**THE PROBLEM**
Could you rewrite the listing from the line with "Where should I" through the end of the listing, requests included, reducing every coordinate in the answers by 104? Leave the pictures out.

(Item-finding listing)
• • • • •

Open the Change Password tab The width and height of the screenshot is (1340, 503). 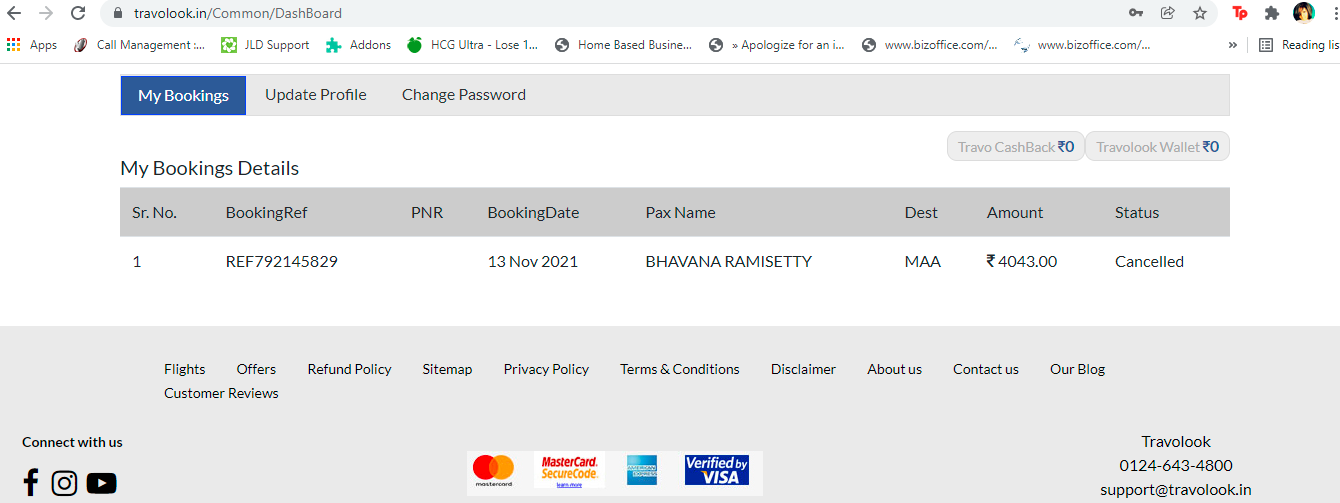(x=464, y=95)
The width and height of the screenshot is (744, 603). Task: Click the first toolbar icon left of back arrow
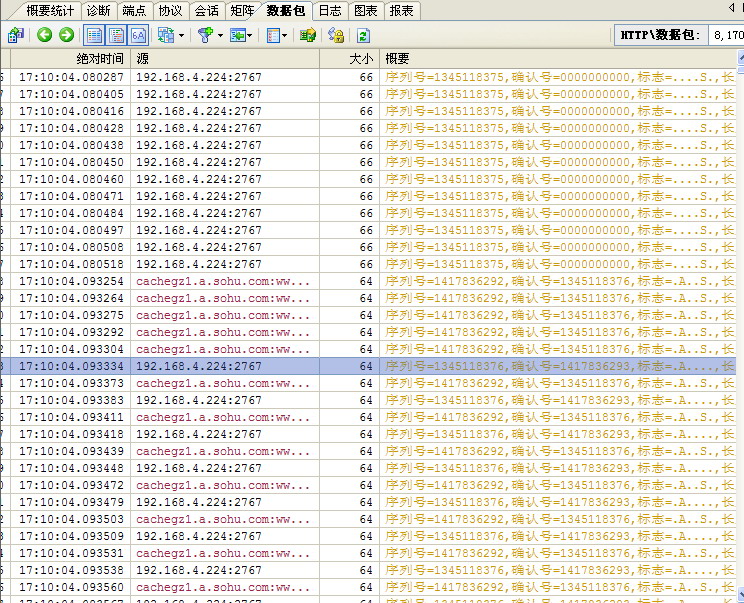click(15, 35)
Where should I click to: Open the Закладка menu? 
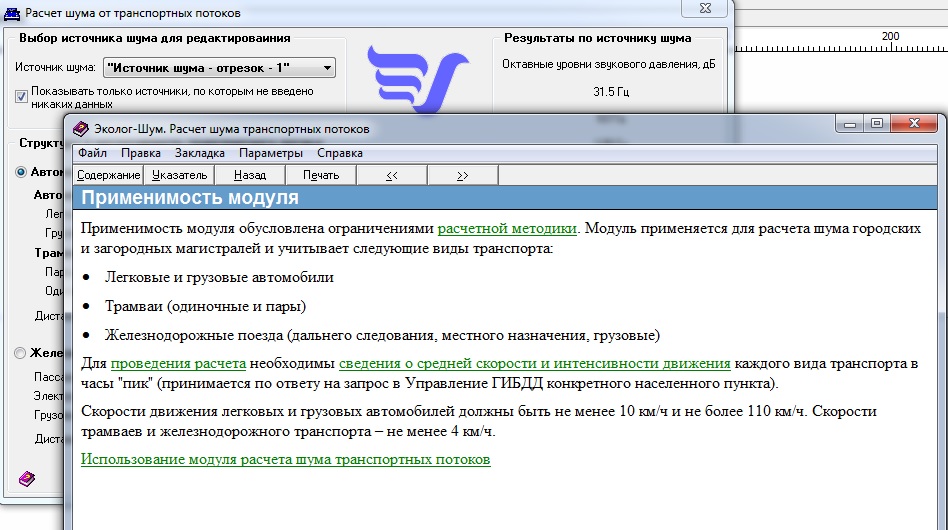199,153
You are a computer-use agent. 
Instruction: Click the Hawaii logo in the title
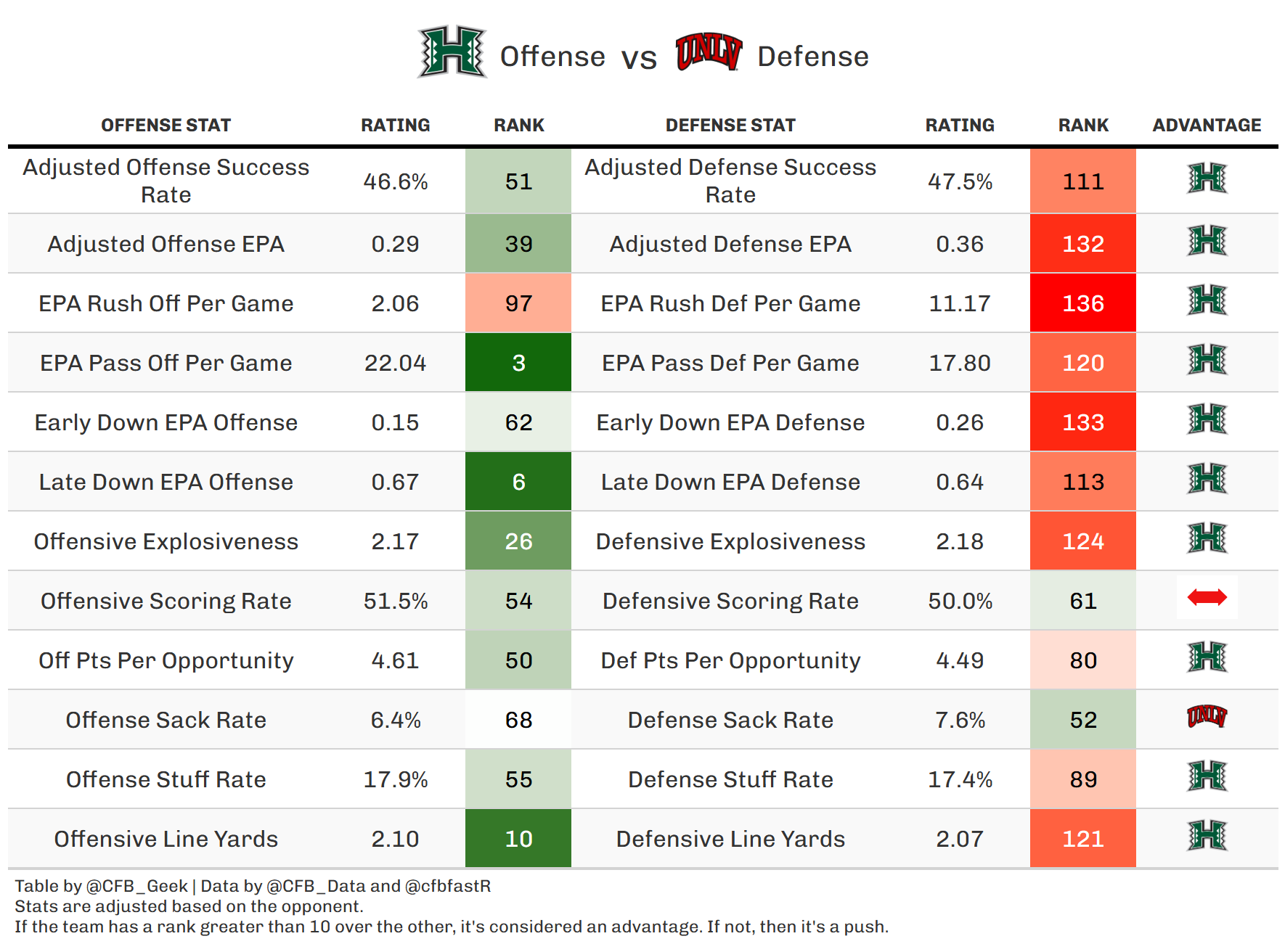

• • • • •

**SOLUTION TO THIS EXERCISE**
Where should I click to: Open the Закладка menu? 
95,49
You are a computer-use agent. 
Instruction: Click the Hawaii logo in the title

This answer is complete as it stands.